RDC : la sanction du Général Sylvain Ekenge suscite d'énormes réactions
Les propos tenus par le Général Sylvain Ekenge ont été qualifiés non appropriés à une communication officielle qui relativise la prise de position des institutions du pays, selon le communiqué .
Les paroles liées à la qualification du peuple Tutsi de tribale ou égoïste ont été mal jugées par les autorités nationales du régime actuel. Certaines opinions estiment qu'il a été conséquent en tenant des propos vertigineux. Et d'autres laissent entendre que, la bouche autorisée de l'armée a outrepassé les dispositions nécessaires de s'adresser aux citoyens congolais à travers le monde.
Et pour la suspension du porte-parole des FARDC, le Général Sylvain Ekenge, un des notables de Rutshuru qui a requis l'anonymat a fait savoir qu'il s'agit d'un jeu pour ceux qui vivent à plus de 2000 Km toutefois, c'est un apaisement d'esprit et de la communauté internationale.
Selon un acteur politique indépendant de Bunia contacté et qui a aussi voulu rester sous anonymat. « À Kinshasa, les gens sont distraits. S'ils se mettent vraiment en tant que vrais congolais, même le Général n'aurait pas eu à parler de tout ça tout haut », a-t-il indiqué.
De là, on voit que la garantie de la liberté d'expression n'est pas assurée. Selon lui, la RDC devrait penser à se faire des vraies autorités dans les institutions. À l'en croire, nombreux congolais ont peur de dire des vérités par peur de ce qui se passe. La démocratie ou la dictature, tout se joue et se trame à défaut. La population n'est pas dupe.

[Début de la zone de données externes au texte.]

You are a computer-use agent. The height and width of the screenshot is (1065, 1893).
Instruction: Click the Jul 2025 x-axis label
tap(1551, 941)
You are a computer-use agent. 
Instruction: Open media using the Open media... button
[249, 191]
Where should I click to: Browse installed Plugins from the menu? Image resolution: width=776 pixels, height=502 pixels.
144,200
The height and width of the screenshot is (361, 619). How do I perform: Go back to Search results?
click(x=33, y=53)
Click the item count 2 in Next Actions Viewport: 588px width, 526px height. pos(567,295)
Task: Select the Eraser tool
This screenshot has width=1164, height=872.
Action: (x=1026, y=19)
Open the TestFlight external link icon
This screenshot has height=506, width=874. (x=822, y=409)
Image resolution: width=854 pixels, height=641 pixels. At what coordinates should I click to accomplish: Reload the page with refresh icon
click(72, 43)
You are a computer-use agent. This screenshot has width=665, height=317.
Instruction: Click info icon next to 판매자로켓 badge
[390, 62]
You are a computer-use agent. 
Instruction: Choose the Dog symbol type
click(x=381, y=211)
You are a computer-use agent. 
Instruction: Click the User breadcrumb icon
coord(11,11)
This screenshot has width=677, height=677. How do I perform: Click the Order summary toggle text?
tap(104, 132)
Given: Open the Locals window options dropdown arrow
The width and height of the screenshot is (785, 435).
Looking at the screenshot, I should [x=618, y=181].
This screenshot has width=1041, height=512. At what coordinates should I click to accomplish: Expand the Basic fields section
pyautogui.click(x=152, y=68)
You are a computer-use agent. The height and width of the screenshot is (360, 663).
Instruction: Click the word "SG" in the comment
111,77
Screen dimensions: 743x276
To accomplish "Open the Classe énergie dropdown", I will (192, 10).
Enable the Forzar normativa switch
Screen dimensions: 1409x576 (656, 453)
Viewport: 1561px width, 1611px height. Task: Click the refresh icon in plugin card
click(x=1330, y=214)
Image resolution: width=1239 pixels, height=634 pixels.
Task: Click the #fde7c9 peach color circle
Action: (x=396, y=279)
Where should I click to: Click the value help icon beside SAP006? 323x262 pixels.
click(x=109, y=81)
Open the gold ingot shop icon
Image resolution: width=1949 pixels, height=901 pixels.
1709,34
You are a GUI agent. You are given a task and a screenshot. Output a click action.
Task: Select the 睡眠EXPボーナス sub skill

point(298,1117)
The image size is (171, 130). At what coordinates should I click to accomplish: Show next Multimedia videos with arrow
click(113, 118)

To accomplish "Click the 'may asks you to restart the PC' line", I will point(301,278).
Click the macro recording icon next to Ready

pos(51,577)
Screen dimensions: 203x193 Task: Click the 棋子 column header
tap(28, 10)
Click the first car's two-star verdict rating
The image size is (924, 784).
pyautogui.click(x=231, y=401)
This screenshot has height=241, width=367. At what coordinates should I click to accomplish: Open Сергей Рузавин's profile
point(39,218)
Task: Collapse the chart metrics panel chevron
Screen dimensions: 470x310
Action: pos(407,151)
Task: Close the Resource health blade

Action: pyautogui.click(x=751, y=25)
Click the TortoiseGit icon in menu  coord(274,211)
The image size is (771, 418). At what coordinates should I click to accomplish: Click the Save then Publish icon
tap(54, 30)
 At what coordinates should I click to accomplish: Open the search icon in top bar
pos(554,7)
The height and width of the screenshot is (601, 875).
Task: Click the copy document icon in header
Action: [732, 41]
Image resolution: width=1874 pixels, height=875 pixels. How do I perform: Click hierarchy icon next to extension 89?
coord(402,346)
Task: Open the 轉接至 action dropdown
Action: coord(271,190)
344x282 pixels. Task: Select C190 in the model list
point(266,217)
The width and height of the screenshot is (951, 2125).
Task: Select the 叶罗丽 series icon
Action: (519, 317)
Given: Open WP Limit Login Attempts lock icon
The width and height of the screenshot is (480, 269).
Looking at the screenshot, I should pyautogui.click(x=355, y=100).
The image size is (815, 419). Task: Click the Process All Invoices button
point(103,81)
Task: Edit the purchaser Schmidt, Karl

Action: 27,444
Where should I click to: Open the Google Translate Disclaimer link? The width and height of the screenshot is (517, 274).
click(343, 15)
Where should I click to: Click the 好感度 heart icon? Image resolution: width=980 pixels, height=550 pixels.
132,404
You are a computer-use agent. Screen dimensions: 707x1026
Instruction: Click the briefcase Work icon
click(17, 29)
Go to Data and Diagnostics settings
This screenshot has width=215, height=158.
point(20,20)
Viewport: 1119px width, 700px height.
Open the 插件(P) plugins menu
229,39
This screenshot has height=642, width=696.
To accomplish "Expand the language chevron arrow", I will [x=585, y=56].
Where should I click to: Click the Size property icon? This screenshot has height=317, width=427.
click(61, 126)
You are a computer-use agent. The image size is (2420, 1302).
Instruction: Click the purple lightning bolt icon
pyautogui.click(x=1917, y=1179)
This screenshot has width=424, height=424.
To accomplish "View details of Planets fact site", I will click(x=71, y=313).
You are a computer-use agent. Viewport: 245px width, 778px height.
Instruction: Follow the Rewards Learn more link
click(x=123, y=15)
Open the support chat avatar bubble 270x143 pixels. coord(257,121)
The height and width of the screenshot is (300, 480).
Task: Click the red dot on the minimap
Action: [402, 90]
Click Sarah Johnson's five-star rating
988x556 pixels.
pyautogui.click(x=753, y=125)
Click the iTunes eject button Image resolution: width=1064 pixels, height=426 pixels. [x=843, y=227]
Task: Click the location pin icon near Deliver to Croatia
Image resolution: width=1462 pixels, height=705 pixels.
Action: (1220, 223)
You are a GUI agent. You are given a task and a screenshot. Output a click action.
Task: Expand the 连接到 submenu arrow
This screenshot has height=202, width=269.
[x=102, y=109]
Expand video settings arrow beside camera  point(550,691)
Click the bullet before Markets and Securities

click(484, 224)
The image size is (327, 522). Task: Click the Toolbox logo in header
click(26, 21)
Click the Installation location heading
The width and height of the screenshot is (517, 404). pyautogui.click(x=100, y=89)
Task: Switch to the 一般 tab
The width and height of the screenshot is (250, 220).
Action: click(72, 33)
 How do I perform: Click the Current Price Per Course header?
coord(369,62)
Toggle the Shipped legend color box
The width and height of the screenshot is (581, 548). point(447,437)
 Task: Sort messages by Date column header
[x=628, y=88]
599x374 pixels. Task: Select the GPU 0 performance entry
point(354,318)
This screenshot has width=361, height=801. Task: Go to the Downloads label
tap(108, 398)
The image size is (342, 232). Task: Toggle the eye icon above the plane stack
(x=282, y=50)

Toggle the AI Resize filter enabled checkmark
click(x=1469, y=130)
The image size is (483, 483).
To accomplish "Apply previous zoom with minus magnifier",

Selon une source militaire, « la sanction est normale. Le général Sylvain Ekenge n'avait pas mandat de parler en public ce qui se dit au carrefour. C'est un officier supérieur après tout ». Espérant que rien ne dégénère, la RDC reste unie.
Rappelons-le, dans un communiqué officiel rendu public ce dimanche, signé par le chef d’état-major général des Forces armées de la République démocratique du Congo (FARDC), le lieutenant-général Jules Mbanza Mwilambwe, l’armée congolaise a annoncé la suspension du général-major Sylvain Ekenge, jusque-là porte-parole des FARDC.